“Good evening Leeds!” Elton John shouts from behind his gleaming, black grand piano. “It’s great to be back in Yorkshire, in this wonderful city.”
Clad in a red dress shirt and purple robe emboldened with an eye-watering array of diamond sequins, John’s taste for the flamboyant has not been diminished by the passage of time.
Returning to the First Direct Arena for the first time since he officially opened it almost four years ago, the veteran singer-songwriter is fully recovered from a bacterial infection that waylaid his world tour in April – and though his voice is not what it used to be, he more than compensates with sheer magnetic charisma.
Entering to the snarling glam rock of The Bitch is Back, John and his long-time five-piece band rattle off almost two-dozen tracks spanning the length and breadth of his career, from 1970s self-titled album through last year’s Wonderful Crazy Night.
The hits are aplenty – a stately I Guess That’s Why They Call It the Blues, a stirring Philadelphia Freedom, a dainty Tiny Dancer. Lesser-known gems are treated with as much reverence too; Have Mercy on the Criminal bleeds out into a slow blues ballad from its disco-funk intro, whilst latter-day hit I Want Love is dedicated to the victims of the Manchester and London attacks.
John spends the show seated at his instrument; but after a mournful, spine-tingling rendition of Rocket Man, he runs to the front of the relatively spartan stage to clasp hands with fans overcome by emotion.
“I was in Acton for Christmas last year when I heard my good friend George Michael had died,” he notes sombrely at one point. “It understandably ruined Christmas for me.” He dedicates Don’t Let the Sun Go Down On Me – the song given a new lease of life by a duet with the late Wham! singer – in his memory.

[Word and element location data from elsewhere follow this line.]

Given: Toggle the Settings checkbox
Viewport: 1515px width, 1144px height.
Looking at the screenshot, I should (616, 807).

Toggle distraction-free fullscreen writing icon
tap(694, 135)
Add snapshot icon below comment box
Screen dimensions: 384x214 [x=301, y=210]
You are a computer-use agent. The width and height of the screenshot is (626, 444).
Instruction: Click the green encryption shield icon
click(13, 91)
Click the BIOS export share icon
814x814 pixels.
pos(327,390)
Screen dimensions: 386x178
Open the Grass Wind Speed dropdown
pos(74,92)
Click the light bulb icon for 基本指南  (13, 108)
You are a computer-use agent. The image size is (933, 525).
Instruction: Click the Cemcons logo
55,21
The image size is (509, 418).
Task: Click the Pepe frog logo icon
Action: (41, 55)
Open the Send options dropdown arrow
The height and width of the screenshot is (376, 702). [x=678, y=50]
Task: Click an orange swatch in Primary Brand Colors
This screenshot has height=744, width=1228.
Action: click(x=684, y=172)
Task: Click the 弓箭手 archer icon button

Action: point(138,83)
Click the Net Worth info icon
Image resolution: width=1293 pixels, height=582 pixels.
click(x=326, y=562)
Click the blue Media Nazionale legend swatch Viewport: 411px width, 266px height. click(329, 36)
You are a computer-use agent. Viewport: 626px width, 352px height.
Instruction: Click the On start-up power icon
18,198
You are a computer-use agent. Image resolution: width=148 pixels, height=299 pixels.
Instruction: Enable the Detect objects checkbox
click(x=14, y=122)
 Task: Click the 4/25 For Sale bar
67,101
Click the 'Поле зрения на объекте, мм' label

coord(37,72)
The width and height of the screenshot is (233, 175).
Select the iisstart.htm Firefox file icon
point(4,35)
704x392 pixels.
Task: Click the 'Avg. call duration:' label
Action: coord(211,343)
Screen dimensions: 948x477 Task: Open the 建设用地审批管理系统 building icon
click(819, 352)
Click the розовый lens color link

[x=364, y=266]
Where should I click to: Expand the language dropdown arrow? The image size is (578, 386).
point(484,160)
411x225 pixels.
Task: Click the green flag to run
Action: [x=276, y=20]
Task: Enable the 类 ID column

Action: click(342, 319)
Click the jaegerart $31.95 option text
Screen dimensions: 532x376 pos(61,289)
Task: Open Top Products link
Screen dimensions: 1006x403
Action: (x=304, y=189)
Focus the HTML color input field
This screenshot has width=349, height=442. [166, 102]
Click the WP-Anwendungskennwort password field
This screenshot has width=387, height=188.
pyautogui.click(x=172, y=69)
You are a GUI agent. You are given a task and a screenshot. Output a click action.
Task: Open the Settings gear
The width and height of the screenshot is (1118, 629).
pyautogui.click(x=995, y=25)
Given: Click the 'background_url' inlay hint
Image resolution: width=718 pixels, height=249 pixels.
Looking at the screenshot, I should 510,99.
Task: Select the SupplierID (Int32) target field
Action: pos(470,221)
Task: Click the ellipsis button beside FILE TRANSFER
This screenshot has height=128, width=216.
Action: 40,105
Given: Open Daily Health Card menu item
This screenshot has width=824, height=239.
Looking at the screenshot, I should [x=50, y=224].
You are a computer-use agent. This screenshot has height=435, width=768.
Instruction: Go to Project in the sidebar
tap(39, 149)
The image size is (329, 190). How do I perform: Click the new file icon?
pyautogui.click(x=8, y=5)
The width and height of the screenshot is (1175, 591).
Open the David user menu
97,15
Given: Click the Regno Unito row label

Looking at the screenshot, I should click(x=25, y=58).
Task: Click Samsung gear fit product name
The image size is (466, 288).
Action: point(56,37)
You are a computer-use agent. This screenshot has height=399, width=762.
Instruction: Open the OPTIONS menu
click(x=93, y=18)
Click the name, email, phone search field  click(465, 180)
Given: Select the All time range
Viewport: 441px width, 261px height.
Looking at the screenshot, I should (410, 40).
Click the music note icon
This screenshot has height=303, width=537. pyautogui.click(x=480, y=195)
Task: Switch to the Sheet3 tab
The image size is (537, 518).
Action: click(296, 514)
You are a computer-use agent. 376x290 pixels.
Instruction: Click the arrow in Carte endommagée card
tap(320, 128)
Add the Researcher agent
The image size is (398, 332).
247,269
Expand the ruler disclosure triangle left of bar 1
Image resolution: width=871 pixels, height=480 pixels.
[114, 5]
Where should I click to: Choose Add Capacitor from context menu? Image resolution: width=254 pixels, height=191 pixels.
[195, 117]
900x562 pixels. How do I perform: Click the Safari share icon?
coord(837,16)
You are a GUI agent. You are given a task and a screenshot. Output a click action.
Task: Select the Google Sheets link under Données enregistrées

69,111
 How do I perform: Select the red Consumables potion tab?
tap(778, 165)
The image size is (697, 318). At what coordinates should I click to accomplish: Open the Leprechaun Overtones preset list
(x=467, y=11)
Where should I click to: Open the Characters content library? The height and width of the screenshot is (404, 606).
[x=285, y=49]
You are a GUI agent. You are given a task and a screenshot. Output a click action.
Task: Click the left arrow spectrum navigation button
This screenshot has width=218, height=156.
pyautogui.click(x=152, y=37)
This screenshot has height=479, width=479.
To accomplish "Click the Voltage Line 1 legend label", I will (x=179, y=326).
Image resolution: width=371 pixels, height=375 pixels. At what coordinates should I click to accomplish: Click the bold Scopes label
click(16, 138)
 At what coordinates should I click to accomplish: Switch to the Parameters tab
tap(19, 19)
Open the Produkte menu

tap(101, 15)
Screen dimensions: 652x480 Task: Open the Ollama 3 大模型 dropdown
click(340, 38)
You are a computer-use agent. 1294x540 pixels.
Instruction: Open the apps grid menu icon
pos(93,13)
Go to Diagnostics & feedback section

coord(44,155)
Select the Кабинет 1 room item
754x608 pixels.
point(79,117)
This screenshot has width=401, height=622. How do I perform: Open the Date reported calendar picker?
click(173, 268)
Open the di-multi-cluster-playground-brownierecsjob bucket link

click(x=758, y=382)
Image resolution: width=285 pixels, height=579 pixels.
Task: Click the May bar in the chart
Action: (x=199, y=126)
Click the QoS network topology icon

From there on, the mood shifts back to a party atmosphere as John sprints through a clutch of his most iconic feel-good anthems – I’m Still Standing, Crocodile Rock, Saturday Night’s Alright for Fighting.
When he re-emerges for a lush, beautiful rendition of Candle in the Wind, he prefaces it by signing autographs for five minutes, ever dutiful to the outstretched hands holding records.
Often, arena acts keep their audiences at arm’s length in a sterile stadium; Elton John remains a fine showman and entertainer who understands the personal touch.